From what I see the issue is not in skipping some particular Content-Type like in #9980 (which will fail for example for application/pdf, images etc), or having some hardcoded 'file' type which will trigger the different response processing logic.
The real issue is that swagger-codegen drops the format: binary from the model for type: string. If you'll check form parameters processing with debugOperations, you'll see the x-is-binary in vendorExtensions, which can be used in the template. But the response parameter doesn't have it, making it impossible to differentiate between strings and binary data.
Just want to say I've just hit on this issue as well.
Also hit the issue today
Still blocking in 2023
This worked for me:
Location: RESTClientObject.request (line 221)
# Use try/except to handle issue:
# https://github.com/swagger-api/swagger-codegen/issues/2305
try:
# In the python 3, the response.data is bytes.
# we need to decode it to string.
if six.PY3:
r.data = r.data.decode('utf8')
except UnicodeDecodeError:
content_type = r.getheader("Content-Type", None)
if 'application/zip' in content_type:
pass # allow zip content to be passed as bytes
else:
raise
This could be modified/expanded to match your content type.
You can also skip the serialization entirely by passing _preload_content=False in the method's kwargs: you will receive the HTTPResponse object with the bytes instead of the serialized data.
folder_path = "/path/to/output/folder"
res = api.my_api_endpoint(my_param, [...], _preload_content=False)
zip_bytes = io.BytesIO(res.data)
with zipfile.ZipFile(zip_bytes, "r") as zip_file:
zip_file.extractall(folder_path) # works!
Still, it's not an ideal solution and hopefully the issue is patched soon.
I have just hit the issue with latest swager version. May we know when can we have this fix merged or any help needed to get this thing in?
The issue has not been fixed since 2016. The most recent release (I'm using Docker swaggerapi/swagger-codegen-cli-v3 version 3.0.61) still has the bug.

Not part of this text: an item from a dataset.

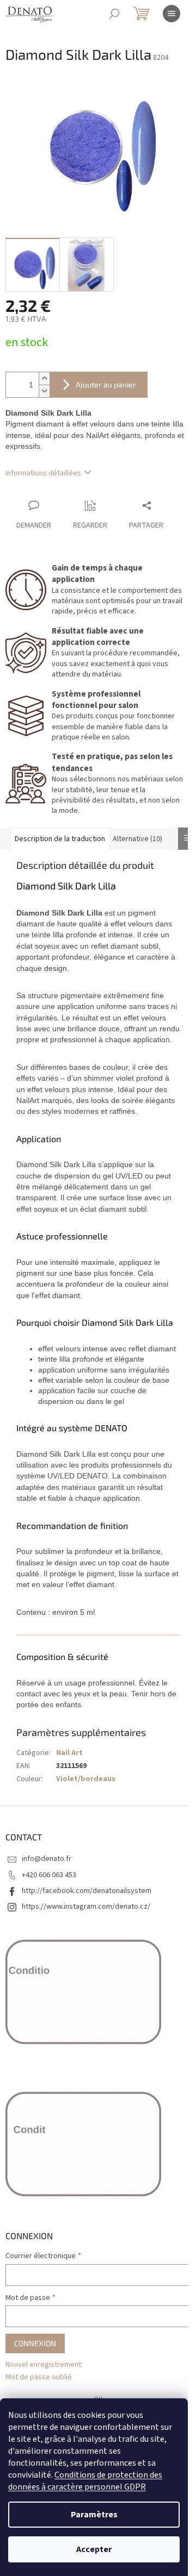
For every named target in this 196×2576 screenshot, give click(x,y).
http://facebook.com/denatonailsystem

I have a patch similar to some above, before the return of RESTClientObject.request in the rest.py file :
### START OF MANUAL PATCH
# see https://github.com/swagger-api/swagger-codegen/issues/2305
# In Python3, the `response.data` is bytes, so we need to decode it into str.
if six.PY3:
try:
r.data = r.data.decode('utf8')
except:
# some requests are not strings so we can't decode them
pass
### END OF MANUAL PATCH
I have put up a Minimal Reproducible Example :
- a demo server (to start separately)
- an OpenAPI file to generate the client
- a python file that do a request on the server
- an unit test file that checks the result of
ApiClient.deserialize - a patch.diff to apply the fix
- and a script to run all of this in a reproducible manner
➡️ swagger_codegen_issue_2305.zip
I think the problem stems from the way ApiClient.deserialize works (cf my unit test).
Click here for an explanation of the problem with doing `str(some_bytes)` in Python3
Sadly, the `str` type applied on `bytes` returns a string representing the "binary string" of the content.>>> str(b"example") # bytes
"b'example'"
>>> str("example") # Unicode string
'example'
Notice the leading b, and the inner single quotes (') in the first case.
Instead, the std.decode("some-encoding") method should be used.
>>> b"example".decode("utf-8")
'example'
This seems contrived, only because these are all ASCII characters. I can provide you real examples with non-ASCII characters.
But we can't deserialize bytes to str without knowing the encoding. And it is not always known, or true.
Per this StackOverflow answer, we should assume UTF-8 for application/json, and RFCs for HTTP give some defaults for MIME types of plain/*, but this is very limited.
So I don't know how to cleanly solve this issue, but I know that returning "b'something'" is incorrect.
I have opened other issues for Swagger Codegen, but there seem to be a lack of maintainers (at least for Python), so I don't know if there can be a way forward.